Congratulations to NWREC student Kayla Spawton for presenting aspects of her PhD research project on Stemphylium leaf spot of spinach at the Texas Spinach Field Day near Crystal City, TX on February 16, 2022. The field day was attended by ~100 spinach growers, seed company personnel, researchers, extension specialists, graduate students, postdoctorates, and Texas Department of Agriculture staff.
Kayla had two field trials planted at Tiro Tres Farms that were on display at the field day, including a spinach cultivar trial with three replicate plots of each of 87 commercial cultivars planted in baby leaf configuration, and a spinach accession trial in which 333 Plant Introduction lines from the USDA National Plant Germplasm System were planted. The plants in each trial were inoculated with Texas isolates of Stemphylium vesicarium that Kayla grew at our center and shipped to Texas (1,800 petri plates!) to evaluate the degree of resistance or susceptibility of each entry to Stemphylium leaf spot.
Kayla flew to Texas in December to help plant the baby leaf cultivar trial. Lindsey du Toit (Kayla’s advisor), Larry Stein (Texas A&M AgriLife Extension Associate Director), and Jim Correll (University of Arkansas professor of plant pathology) helped Kayla rate the plots for severity of Stemphylium leaf spot as well as white rust (latter disease resulted from natural infection on the farm) the day prior to the Texas Spinach Field Day.

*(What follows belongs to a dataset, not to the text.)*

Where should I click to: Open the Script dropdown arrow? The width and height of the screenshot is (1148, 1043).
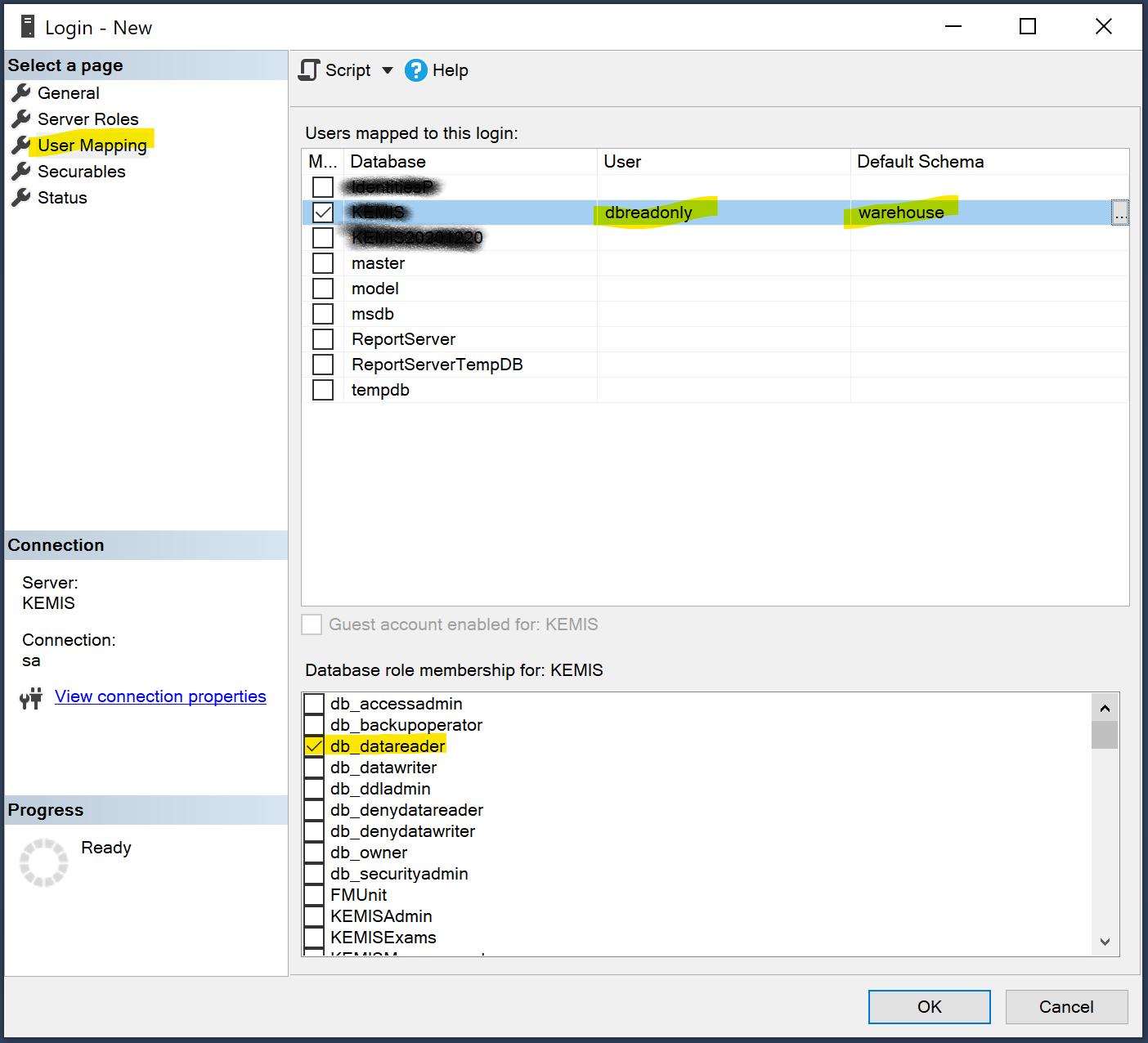click(x=388, y=70)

This is the second year Kayla has had field trials in Texas and shared results of her research project at the Texas Spinach Field Day.
Kayla’s PhD project is funded, in part, by the Texas Wintergarden Spinach Producers’ Board as well as the Puget Sound Seed Growers’ Association (through the Northwest Agricultural Research Foundation) and the Washington State Commission for Pesticide Registration. Her research has had very significant beneficial impact on the ability of spinach growers in Texas and other states to manage Stemphylium leaf spot more effectively.